Forensic science is a broad field with many vast options to specialize in for your future career. When it comes to schooling, it is imperative that you get a basic knowledge for the field of forensic science and then education in your specialty.  Below are some of the paths and education that is necessary for a career in forensic science.

What does a Forensic Scientist do?

Forensic scientists are scientists looking at physical evidence in the laboratory to be used by law enforcement and the court system for civil and criminal cases.  The scientists will use their knowledge of science and apply those principles to the case they are helping to investigate.  The scientists will write detailed reports of their findings, which can be used in a court of law.  They also testify in court as expert witnesses to their findings in civil and criminal proceedings.  The different sub-specialties in typical forensic laboratories include toxicology, drug chemistry, biology, latent evidence, firearms, digital evidence, and trace evidence. Most medical examiner offices will only have a toxicology unit to help with determining cause and manner of death. State and local law enforcement offices will usually have all sub-specialty units listed for investigations in their region.

Education

Most forensic science careers require at least a Bachelor’s degree to obtain an entry level job.  Most degree programs recommend courses in criminal justice. The degree is extremely important and may require specialized classes, depending on the section of the laboratory you are interested in working.  For example, if you would like to be a Toxicologist or Drug Chemistry analyst in a forensic laboratory, your major should involve at least 20 hours of chemistry.  Whereas, if your desire is to work in a firearms, digital evidence, or latent evidence unit, the requirement of chemistry is not necessary.  One very specific unit is termed forensic biology, where the FBI requires that the analysts have specific classes in biochemistry, molecular biology, genetics, and statistics.  This unit is responsible for analyzing DNA.

Regardless of the specialty, every unit requires a Bachelor’s degree, but the courses you select will vary on the sub-specialty you desire.  Many universities have turned to a dual-degree program where you focus on forensic science and another specialty like digital evidence, chemistry, biology, or even criminal justice.  Advanced degrees like a Doctor of Philosophy, Doctor of Medicine, or Doctor of Dental Surgery can be helpful for those pursuing forensic research, higher-education teaching, pathology, and forensic odontology careers.
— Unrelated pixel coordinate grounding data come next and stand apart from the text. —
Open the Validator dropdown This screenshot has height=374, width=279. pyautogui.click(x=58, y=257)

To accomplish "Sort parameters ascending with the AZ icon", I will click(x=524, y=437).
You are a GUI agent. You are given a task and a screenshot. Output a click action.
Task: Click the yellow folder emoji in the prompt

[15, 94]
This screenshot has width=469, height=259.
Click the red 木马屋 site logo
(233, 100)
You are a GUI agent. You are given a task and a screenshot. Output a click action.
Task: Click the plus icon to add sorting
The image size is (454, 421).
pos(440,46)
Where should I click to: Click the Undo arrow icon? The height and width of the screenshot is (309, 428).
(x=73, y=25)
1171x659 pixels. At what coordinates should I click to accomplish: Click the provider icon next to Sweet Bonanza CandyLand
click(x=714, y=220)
Forensic Scientist Pay and Demand

Forensic science technicians are stated to make an annual salary of $57,850/year according to the U.S. Bureau of Labor Statistics.  The requirement of a Bachelor’s degree is necessary for this field.  The job outlook is extremely positive with a projected growth of 17% over the years of 2016-2026.  Most of the knowledge gained in this field is provided as on-the-job training. The competition in this field is very high and the jobs are growing as the demand for processing all crime scene evidence grows.

To become even more competitive once you are in the field, there are forensic science certifications that can be obtained in the different sub-specialties of the field.  A Master’s degree is recommended to put you at the head of the line for competitive jobs in forensic science.